Je vois mais rien ne m’accroche plus d’un instant. Mes yeux cherchent désespérément quelque-chose à se mettre sous la dent, un mouvement qui pourrait les surprendre, un corps dont la logique de déplacement n’est pas induite ou un comportement qui les ferait trépigner d’impatience. Mais non. Quelle tristesse quand tout s’explique.
Et mes pupilles résignées en croisent d’autres qui s’ennuient de même et depuis longtemps. Ces yeux là ont sauté dans le vide faute d’avoir matière à dévorer. Ces mirettes sont zombiesques, habituées à regarder trop proche, accrochées à ces objets "substituts de surprise" qui s’amassent.

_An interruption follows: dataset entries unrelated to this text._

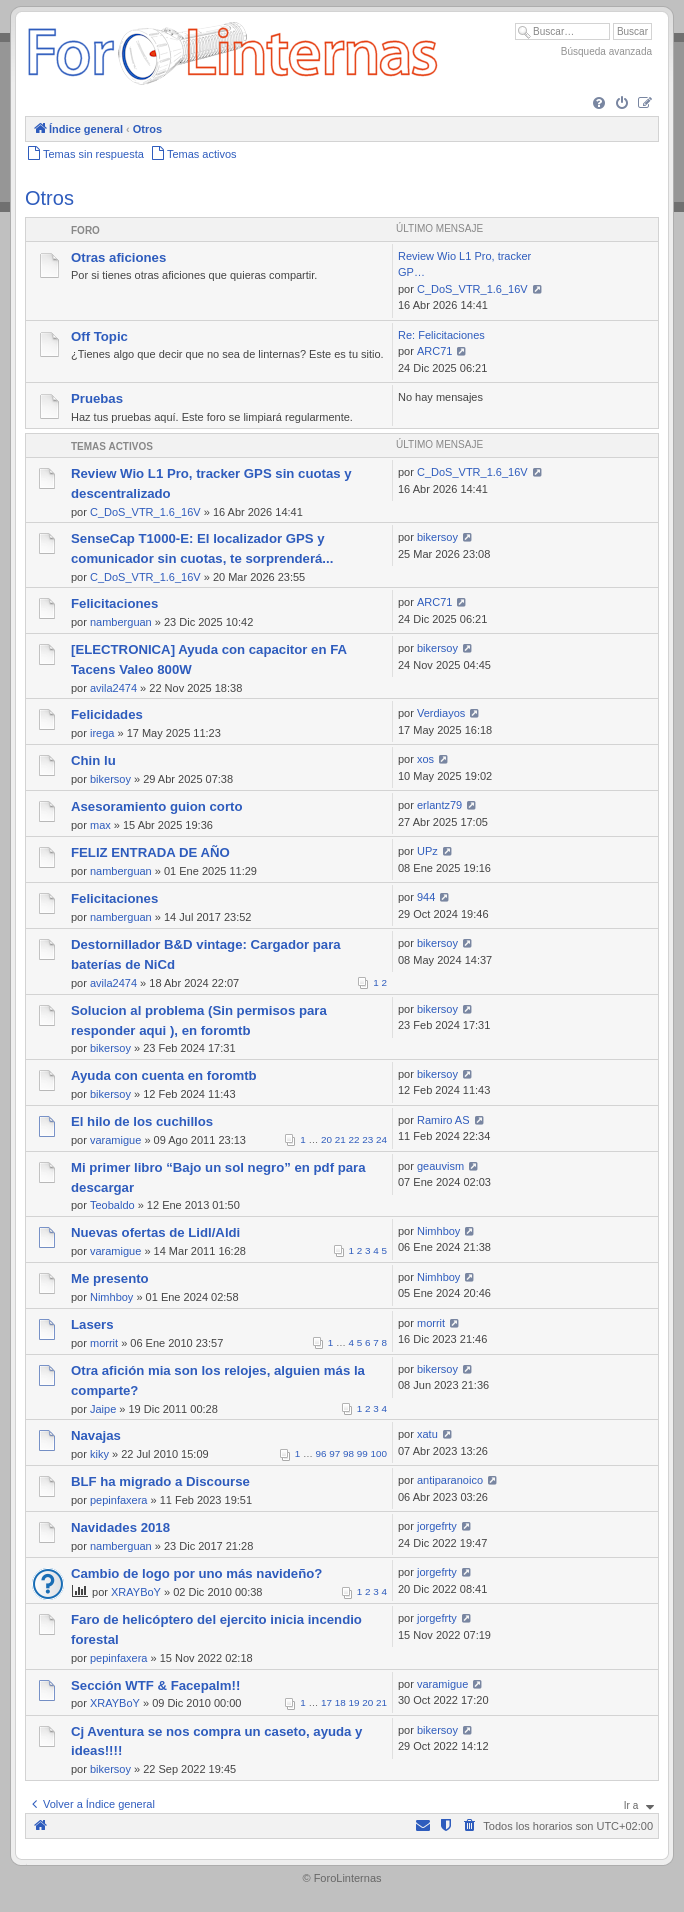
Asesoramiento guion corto (156, 806)
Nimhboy (438, 1231)
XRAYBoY (136, 1592)
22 (354, 1139)
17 (326, 1702)
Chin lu (93, 760)
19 (354, 1702)
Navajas (96, 1435)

Dans l’espace citadin, ces quinquets ont perdus leur fonction de récepteurs à joie, de chercheurs d’horizons, de portes ouvertes pour l’extérieur qui alimentaient autrefois la machine créative.

Pour ne pas finir anthropophage de l’énergie, je repense à l’apparition d’un oiseau, et plus précisément à l’attente passionnante et non garantie du volatile en question.
Ha ! Dans ces moments là, les yeux sont contents et la patience sans limite. Quand tout d’un coup les paupières tressaillent, qu’un mouvement imperceptible accroche le regard qui cherche encore, à l'affût, un indice coloré qui pourrait l’aider à reconnaître la bête sauvage, à la nommer pour enfin l’aimer.